Israël contrôle désormais 60% de la bande de Gaza, selon Netanyahou
Un Palestinien inspecte le site, le lendemain d'une frappe israélienne sur le camp de réfugiés de Shati (Plage) dans la ville de Gaza, le 9 mai 2026. ©OMAR AL-QATTAA/AFP

Les forces israéliennes contrôlent actuellement 60% de la bande de Gaza, selon le Premier ministre Benjamin Netanyahou, première confirmation officielle de l'extension de la zone aux mains d'Israël dans le territoire palestinien ravagé par deux ans de guerre.

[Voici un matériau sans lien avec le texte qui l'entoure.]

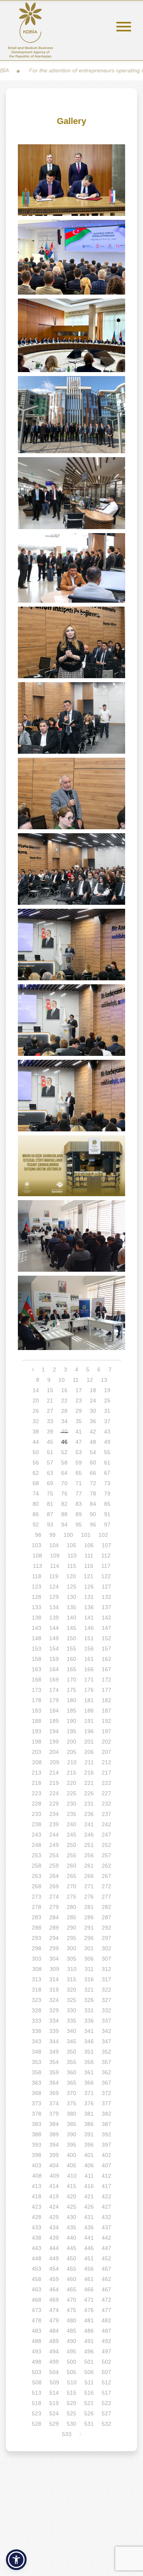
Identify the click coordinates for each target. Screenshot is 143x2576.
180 (71, 1700)
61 (107, 1462)
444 (54, 2248)
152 (106, 1638)
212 (106, 1762)
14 (36, 1390)
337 (106, 2020)
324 (54, 2000)
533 (67, 2434)
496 (89, 2351)
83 (78, 1504)
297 (106, 1938)
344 (54, 2041)
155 (71, 1648)
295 (71, 1938)
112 (105, 1555)
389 (54, 2134)
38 (36, 1431)
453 (36, 2269)
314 (54, 1979)
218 (36, 1783)
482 (106, 2320)
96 (93, 1524)
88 (64, 1514)
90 (93, 1514)
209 (54, 1762)
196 (89, 1731)
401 (89, 2155)
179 (54, 1700)
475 (71, 2310)
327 (106, 2000)
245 (71, 1834)
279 (54, 1907)
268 (36, 1886)
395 (71, 2144)
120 (71, 1576)
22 (64, 1400)
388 (36, 2134)
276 (89, 1896)
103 (36, 1545)
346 (89, 2041)
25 (107, 1400)
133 (36, 1607)
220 (71, 1783)
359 (54, 2072)
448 (36, 2258)
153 (36, 1648)
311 (89, 1969)
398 (36, 2155)
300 (71, 1948)
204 (54, 1752)
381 (89, 2113)
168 (36, 1679)
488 (36, 2341)
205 (71, 1752)
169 (54, 1679)
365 (71, 2082)
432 (106, 2217)
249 (54, 1845)
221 (89, 1783)
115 (71, 1566)
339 (54, 2031)
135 (71, 1607)
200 (71, 1741)
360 (71, 2072)
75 (50, 1493)
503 (36, 2372)
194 (54, 1731)
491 (89, 2341)
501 (89, 2362)
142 (106, 1617)
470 (71, 2300)
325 (71, 2000)
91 (107, 1514)
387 (106, 2124)
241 (89, 1824)
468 (36, 2300)
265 (71, 1876)
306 (89, 1958)
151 (89, 1638)
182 (106, 1700)
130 (71, 1597)
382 (106, 2113)
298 (36, 1948)
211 (89, 1762)
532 (106, 2424)
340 (71, 2031)
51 (50, 1452)
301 (89, 1948)
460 (71, 2279)
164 (54, 1669)
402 (106, 2155)
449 (54, 2258)
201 (89, 1741)
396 (89, 2144)
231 (89, 1803)
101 (86, 1535)
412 (106, 2176)
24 (93, 1400)
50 (36, 1452)
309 (54, 1969)
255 (71, 1855)
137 (106, 1607)
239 (54, 1824)
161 (89, 1659)
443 (36, 2248)
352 (106, 2051)
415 (71, 2186)
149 (54, 1638)
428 (36, 2217)
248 (36, 1845)
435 (71, 2227)
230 (71, 1803)
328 (36, 2010)
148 (36, 1638)
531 (89, 2424)
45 (50, 1442)
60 (93, 1462)
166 (89, 1669)
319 (54, 1989)
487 (106, 2331)
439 (54, 2238)
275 (71, 1896)
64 (64, 1473)
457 (106, 2269)
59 (78, 1462)
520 (71, 2403)
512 (106, 2382)
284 (54, 1917)
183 (36, 1710)
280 (71, 1907)
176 (89, 1690)
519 (54, 2403)
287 (106, 1917)
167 (106, 1669)
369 (54, 2093)
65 (78, 1473)
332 (106, 2010)
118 (36, 1576)
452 (106, 2258)
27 (50, 1411)
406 (89, 2165)
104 (54, 1545)
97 (107, 1524)
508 (37, 2382)
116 (88, 1566)
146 (89, 1628)
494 (54, 2351)
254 (54, 1855)
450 (71, 2258)
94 (64, 1524)
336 (89, 2020)
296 (89, 1938)
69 (50, 1483)
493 (36, 2351)
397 (106, 2144)
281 (89, 1907)
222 (106, 1783)
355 (71, 2062)
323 (36, 2000)
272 (106, 1886)
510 (72, 2382)
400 (71, 2155)
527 (106, 2413)
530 (71, 2424)
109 (55, 1555)
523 (36, 2413)
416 (89, 2186)
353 (36, 2062)
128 (36, 1597)
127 (106, 1586)
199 (54, 1741)
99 (52, 1535)
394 (54, 2144)
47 (78, 1442)
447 (106, 2248)
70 (64, 1483)
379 (54, 2113)
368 (36, 2093)
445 (71, 2248)
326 (89, 2000)
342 (106, 2031)
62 (36, 1473)
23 (78, 1400)
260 (71, 1865)
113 (37, 1566)
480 (71, 2320)
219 (54, 1783)
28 (64, 1411)
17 (78, 1390)
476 (89, 2310)
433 (36, 2227)
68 (36, 1483)
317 (106, 1979)
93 (50, 1524)
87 (50, 1514)
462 (106, 2279)
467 (106, 2289)
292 (106, 1927)
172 (106, 1679)
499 (54, 2362)
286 (89, 1917)
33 (50, 1421)
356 (89, 2062)
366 (89, 2082)
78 (93, 1493)
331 (89, 2010)
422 (106, 2196)
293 (36, 1938)
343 (36, 2041)
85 (107, 1504)
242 (106, 1824)
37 (107, 1421)
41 (78, 1431)
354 (54, 2062)
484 (54, 2331)
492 (106, 2341)
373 (36, 2103)
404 (54, 2165)
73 (107, 1483)
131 (89, 1597)
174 (54, 1690)
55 (107, 1452)
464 (54, 2289)
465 (71, 2289)
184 (54, 1710)
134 (54, 1607)
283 (36, 1917)
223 (36, 1793)
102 (103, 1535)
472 (106, 2300)
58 (64, 1462)
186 (89, 1710)
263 (36, 1876)
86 (36, 1514)
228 (36, 1803)
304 (54, 1958)
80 (36, 1504)
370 (71, 2093)
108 (37, 1555)
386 (89, 2124)
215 (71, 1772)
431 (89, 2217)
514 (54, 2393)
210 (72, 1762)
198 (36, 1741)
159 (54, 1659)
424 (54, 2207)
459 (54, 2279)
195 (71, 1731)
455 (71, 2269)
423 (36, 2207)
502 (106, 2362)
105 (71, 1545)
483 (36, 2331)
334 (54, 2020)
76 (64, 1493)
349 (54, 2051)
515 (71, 2393)
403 (36, 2165)
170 (71, 1679)
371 (89, 2093)
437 (106, 2227)
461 (89, 2279)
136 (89, 1607)
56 (36, 1462)
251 (89, 1845)
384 (54, 2124)
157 (106, 1648)
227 (106, 1793)
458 (36, 2279)
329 (54, 2010)
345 (71, 2041)
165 (71, 1669)
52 (64, 1452)
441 (89, 2238)
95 (78, 1524)
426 (89, 2207)
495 (71, 2351)
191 (89, 1721)
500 (71, 2362)
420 (71, 2196)
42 (93, 1431)
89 (78, 1514)
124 (54, 1586)
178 (36, 1700)
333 (36, 2020)
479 (54, 2320)
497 (106, 2351)
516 (89, 2393)
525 (71, 2413)
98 (38, 1535)
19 (107, 1390)
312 (106, 1969)
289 (54, 1927)
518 (36, 2403)
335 (71, 2020)
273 (36, 1896)
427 (106, 2207)
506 (89, 2372)
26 (36, 1411)
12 (90, 1380)
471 (89, 2300)
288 (36, 1927)
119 (53, 1576)
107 (106, 1545)
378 (36, 2113)
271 (89, 1886)
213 (36, 1772)
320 (71, 1989)
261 (89, 1865)
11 (76, 1380)
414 (54, 2186)
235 (71, 1814)
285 (71, 1917)
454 (54, 2269)
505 (71, 2372)
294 (54, 1938)
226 (89, 1793)
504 (54, 2372)
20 (36, 1400)
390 (71, 2134)
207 (106, 1752)
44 (36, 1442)
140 (71, 1617)
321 (89, 1989)
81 (50, 1504)
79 (107, 1493)
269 (54, 1886)
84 (93, 1504)
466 (89, 2289)
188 (36, 1721)
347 (106, 2041)
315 (71, 1979)
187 (106, 1710)
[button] (16, 2559)
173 (36, 1690)
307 (106, 1958)
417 (106, 2186)
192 (106, 1721)
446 (89, 2248)
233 (36, 1814)
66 (93, 1473)
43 (107, 1431)
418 (36, 2196)
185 (71, 1710)
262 (106, 1865)
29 (78, 1411)
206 (89, 1752)
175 (71, 1690)
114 (54, 1566)
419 (54, 2196)
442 (106, 2238)
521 (89, 2403)
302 (106, 1948)
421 (89, 2196)
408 (37, 2176)
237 (106, 1814)
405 (71, 2165)
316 (89, 1979)
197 (106, 1731)
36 (93, 1421)
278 (36, 1907)
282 (106, 1907)
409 (54, 2176)
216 (89, 1772)
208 (37, 1762)
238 (36, 1824)
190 (71, 1721)
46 (64, 1442)
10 (61, 1380)
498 (36, 2362)
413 (36, 2186)
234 (54, 1814)
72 (93, 1483)
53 (78, 1452)
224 (54, 1793)
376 (89, 2103)
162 (106, 1659)
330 (71, 2010)
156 (89, 1648)
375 (71, 2103)
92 (36, 1524)
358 (36, 2072)
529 (54, 2424)
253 (36, 1855)
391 (89, 2134)
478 (36, 2320)
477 (106, 2310)
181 (89, 1700)
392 (106, 2134)
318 (36, 1989)
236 (89, 1814)
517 (106, 2393)
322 (106, 1989)
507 (106, 2372)
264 (54, 1876)
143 (36, 1628)
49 (107, 1442)
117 (105, 1566)
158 (36, 1659)
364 (54, 2082)
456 (89, 2269)
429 (54, 2217)
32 (36, 1421)
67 (107, 1473)
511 (89, 2382)
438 (36, 2238)
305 (71, 1958)
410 (72, 2176)
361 (89, 2072)
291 (89, 1927)
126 (89, 1586)
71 (78, 1483)
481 (89, 2320)
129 (54, 1597)
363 (36, 2082)
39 (50, 1431)
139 (54, 1617)
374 (54, 2103)
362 (106, 2072)
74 (36, 1493)
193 (36, 1731)
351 (89, 2051)
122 (106, 1576)
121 (88, 1576)
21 (50, 1400)
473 (36, 2310)
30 (93, 1411)
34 (64, 1421)
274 (54, 1896)
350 (71, 2051)
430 (71, 2217)
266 (89, 1876)
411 (89, 2176)
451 (89, 2258)
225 (71, 1793)
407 (106, 2165)
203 (36, 1752)
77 (78, 1493)
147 (106, 1628)
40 (64, 1431)
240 (71, 1824)
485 (71, 2331)
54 (93, 1452)
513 (36, 2393)
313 (36, 1979)
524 (54, 2413)
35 (78, 1421)
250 (71, 1845)
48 (93, 1442)
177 (106, 1690)
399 (54, 2155)
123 (36, 1586)
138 (36, 1617)
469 (54, 2300)
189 (54, 1721)
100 (68, 1535)
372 (106, 2093)
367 (106, 2082)
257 (106, 1855)
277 (106, 1896)
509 (54, 2382)
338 (36, 2031)
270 (71, 1886)
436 (89, 2227)
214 (54, 1772)
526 (89, 2413)
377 (106, 2103)
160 (71, 1659)
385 (71, 2124)
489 (54, 2341)
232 (106, 1803)
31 (107, 1411)
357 (106, 2062)
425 (71, 2207)
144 (54, 1628)
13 (104, 1380)
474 (54, 2310)
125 (71, 1586)
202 (106, 1741)
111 (89, 1555)
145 (71, 1628)
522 (106, 2403)
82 (64, 1504)
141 (89, 1617)
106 (89, 1545)
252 (106, 1845)
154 (54, 1648)
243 (36, 1834)
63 (50, 1473)
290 (71, 1927)
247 (106, 1834)
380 (71, 2113)
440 (71, 2238)
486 (89, 2331)
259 (54, 1865)
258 (36, 1865)
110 (72, 1555)
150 (71, 1638)
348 (36, 2051)
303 (36, 1958)
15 (50, 1390)
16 (64, 1390)
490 (71, 2341)
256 (89, 1855)
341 (89, 2031)
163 (36, 1669)
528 (36, 2424)
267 (106, 1876)
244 (54, 1834)
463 (36, 2289)
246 (89, 1834)
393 (36, 2144)
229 (54, 1803)
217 (106, 1772)
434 (54, 2227)
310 (72, 1969)
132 (106, 1597)
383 (36, 2124)
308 (37, 1969)
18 (93, 1390)
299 (54, 1948)
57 (50, 1462)
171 (89, 1679)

«Au cours des deux dernières années, nous avons montré au monde entier la puissance qui habite notre peuple, notre État, notre armée, notre héritage», a lancé le dirigeant à l'occasion jeudi de la «Journée de Jérusalem», des propos diffusés par son bureau aux médias vendredi.

«Nous avons ramené chez nous tous nos otages, jusqu'au dernier. (...) Nous n'avons cédé aucun territoire. Certains nous disaient de partir, nous ne sommes pas partis et aujourd'hui, nous contrôlons 60% du territoire. Demain, nous verrons», a-t-il ajouté.

Ces déclarations interviennent alors que Gaza reste le théâtre de violences quotidiennes, les frappes israéliennes s'y poursuivant sans répit.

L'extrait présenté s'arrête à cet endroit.